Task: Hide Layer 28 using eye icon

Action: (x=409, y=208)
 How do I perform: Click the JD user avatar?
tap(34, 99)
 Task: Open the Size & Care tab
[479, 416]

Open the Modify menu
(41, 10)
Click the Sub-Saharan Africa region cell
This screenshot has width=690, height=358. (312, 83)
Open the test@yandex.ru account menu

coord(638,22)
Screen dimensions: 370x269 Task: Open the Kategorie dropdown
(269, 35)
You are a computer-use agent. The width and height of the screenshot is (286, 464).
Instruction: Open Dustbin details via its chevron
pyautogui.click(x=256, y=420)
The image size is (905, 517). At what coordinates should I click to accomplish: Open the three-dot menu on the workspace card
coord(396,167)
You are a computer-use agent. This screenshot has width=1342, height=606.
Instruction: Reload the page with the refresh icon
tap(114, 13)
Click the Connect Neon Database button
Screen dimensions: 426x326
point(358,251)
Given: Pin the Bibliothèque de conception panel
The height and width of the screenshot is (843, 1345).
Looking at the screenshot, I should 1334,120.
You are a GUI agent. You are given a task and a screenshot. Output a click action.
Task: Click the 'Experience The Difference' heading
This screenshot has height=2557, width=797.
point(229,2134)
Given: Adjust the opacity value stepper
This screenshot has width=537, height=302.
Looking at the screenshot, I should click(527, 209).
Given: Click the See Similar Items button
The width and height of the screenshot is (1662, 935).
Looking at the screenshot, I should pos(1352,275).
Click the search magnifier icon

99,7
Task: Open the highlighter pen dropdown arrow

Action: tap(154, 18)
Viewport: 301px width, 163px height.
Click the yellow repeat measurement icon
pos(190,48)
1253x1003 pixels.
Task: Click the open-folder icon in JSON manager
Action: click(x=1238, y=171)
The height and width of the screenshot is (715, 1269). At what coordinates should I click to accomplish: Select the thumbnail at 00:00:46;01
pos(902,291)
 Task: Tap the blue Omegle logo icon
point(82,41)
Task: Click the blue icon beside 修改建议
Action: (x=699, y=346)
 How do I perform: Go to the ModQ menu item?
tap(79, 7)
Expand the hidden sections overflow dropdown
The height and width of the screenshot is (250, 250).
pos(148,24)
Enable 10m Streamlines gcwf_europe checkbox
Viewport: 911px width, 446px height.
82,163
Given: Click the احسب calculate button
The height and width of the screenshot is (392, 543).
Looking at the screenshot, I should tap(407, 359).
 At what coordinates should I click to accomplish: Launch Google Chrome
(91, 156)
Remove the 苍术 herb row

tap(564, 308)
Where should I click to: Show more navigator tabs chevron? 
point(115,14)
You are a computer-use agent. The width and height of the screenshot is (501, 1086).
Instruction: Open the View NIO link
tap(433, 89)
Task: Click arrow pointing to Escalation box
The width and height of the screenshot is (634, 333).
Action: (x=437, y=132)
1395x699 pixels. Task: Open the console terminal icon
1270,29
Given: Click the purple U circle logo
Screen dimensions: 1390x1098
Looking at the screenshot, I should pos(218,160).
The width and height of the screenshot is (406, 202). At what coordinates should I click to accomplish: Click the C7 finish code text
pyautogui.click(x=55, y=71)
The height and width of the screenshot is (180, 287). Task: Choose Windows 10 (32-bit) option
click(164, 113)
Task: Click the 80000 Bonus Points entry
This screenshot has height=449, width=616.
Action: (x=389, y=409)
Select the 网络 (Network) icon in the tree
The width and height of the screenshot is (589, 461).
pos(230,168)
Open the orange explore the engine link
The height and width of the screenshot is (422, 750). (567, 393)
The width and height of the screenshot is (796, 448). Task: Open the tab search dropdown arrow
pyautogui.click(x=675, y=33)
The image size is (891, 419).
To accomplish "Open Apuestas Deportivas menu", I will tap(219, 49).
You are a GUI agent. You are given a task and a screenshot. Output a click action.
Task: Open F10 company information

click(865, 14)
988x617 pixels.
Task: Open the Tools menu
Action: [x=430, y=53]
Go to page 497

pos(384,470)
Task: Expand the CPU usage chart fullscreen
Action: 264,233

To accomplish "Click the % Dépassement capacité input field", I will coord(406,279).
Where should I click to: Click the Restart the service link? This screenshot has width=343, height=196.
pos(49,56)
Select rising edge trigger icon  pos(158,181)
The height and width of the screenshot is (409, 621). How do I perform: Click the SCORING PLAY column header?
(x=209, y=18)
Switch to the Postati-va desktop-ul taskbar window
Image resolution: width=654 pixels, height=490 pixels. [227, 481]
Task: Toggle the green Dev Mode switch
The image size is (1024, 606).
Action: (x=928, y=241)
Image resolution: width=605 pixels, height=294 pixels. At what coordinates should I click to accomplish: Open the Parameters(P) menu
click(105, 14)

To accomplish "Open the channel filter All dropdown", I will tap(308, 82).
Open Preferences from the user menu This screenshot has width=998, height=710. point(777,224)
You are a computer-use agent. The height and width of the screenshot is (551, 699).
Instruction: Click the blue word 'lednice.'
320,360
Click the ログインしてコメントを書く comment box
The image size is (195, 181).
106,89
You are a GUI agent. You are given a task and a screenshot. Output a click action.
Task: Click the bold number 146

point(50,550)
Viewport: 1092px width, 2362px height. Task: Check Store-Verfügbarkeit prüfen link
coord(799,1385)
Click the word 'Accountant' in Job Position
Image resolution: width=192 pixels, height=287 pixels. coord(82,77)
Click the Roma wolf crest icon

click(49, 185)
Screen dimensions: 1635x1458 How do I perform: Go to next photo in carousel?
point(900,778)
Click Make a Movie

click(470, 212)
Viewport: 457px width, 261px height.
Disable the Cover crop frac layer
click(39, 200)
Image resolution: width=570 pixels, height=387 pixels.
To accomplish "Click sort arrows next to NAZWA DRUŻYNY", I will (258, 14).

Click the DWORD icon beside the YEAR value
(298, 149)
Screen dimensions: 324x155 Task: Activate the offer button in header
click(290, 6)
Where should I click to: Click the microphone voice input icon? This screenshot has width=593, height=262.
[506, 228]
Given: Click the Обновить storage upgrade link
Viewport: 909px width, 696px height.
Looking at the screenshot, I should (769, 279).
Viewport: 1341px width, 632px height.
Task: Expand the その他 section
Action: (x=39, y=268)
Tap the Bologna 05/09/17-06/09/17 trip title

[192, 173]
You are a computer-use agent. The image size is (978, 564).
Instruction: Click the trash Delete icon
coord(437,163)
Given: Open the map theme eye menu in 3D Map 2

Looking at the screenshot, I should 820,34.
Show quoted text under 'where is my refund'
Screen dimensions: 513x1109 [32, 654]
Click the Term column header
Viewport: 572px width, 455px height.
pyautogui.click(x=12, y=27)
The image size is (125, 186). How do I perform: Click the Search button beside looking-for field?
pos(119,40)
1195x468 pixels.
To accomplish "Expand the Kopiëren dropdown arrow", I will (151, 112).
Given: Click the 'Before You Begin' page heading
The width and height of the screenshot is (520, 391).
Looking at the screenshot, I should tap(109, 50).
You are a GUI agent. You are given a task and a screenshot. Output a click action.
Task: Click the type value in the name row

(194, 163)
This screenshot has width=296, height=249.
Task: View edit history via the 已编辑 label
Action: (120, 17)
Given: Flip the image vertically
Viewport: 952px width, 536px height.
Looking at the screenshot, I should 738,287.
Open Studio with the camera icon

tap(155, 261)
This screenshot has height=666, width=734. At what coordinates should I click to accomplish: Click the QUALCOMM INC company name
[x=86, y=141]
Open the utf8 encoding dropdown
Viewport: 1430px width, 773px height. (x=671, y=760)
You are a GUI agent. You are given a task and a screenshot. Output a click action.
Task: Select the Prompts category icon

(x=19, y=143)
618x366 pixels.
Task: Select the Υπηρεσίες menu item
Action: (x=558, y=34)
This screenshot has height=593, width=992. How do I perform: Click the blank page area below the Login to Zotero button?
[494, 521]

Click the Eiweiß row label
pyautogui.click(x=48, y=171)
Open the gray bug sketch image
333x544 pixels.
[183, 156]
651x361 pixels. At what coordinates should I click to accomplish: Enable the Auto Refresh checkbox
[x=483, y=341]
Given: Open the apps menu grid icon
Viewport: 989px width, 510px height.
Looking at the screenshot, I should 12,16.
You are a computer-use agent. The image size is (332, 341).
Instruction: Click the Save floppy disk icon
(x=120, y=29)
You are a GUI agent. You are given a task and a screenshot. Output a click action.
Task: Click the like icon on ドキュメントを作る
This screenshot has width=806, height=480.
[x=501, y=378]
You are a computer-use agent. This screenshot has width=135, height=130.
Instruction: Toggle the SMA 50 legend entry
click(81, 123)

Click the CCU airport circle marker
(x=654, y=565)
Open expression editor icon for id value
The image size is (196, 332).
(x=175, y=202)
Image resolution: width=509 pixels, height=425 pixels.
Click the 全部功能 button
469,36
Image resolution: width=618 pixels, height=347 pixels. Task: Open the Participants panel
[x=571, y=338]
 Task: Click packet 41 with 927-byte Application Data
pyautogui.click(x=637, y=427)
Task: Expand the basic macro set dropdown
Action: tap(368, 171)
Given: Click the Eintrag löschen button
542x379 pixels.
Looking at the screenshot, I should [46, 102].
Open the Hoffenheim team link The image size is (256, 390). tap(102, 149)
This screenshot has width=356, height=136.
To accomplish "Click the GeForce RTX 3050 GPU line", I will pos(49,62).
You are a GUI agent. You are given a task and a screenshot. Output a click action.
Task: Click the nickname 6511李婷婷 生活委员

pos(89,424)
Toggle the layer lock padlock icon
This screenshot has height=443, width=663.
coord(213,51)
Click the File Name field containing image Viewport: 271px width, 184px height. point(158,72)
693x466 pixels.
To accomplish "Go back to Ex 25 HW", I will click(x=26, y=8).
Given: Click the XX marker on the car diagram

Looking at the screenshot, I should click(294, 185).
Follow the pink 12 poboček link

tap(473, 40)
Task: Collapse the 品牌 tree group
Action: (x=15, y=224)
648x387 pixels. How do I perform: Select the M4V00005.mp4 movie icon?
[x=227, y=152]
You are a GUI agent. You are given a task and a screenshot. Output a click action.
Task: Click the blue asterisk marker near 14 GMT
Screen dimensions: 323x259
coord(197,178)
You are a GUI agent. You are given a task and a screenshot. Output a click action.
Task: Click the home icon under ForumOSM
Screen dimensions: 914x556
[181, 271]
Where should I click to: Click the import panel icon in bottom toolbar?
◇ ◇ ◇
HOW TO COMPLETE THIS TASK:
From the listing above, copy every line that holds the string "heading".

EXERCISE RESPONSE:
Task: Click the 'Experience The Difference' heading
Given: Click the 'Before You Begin' page heading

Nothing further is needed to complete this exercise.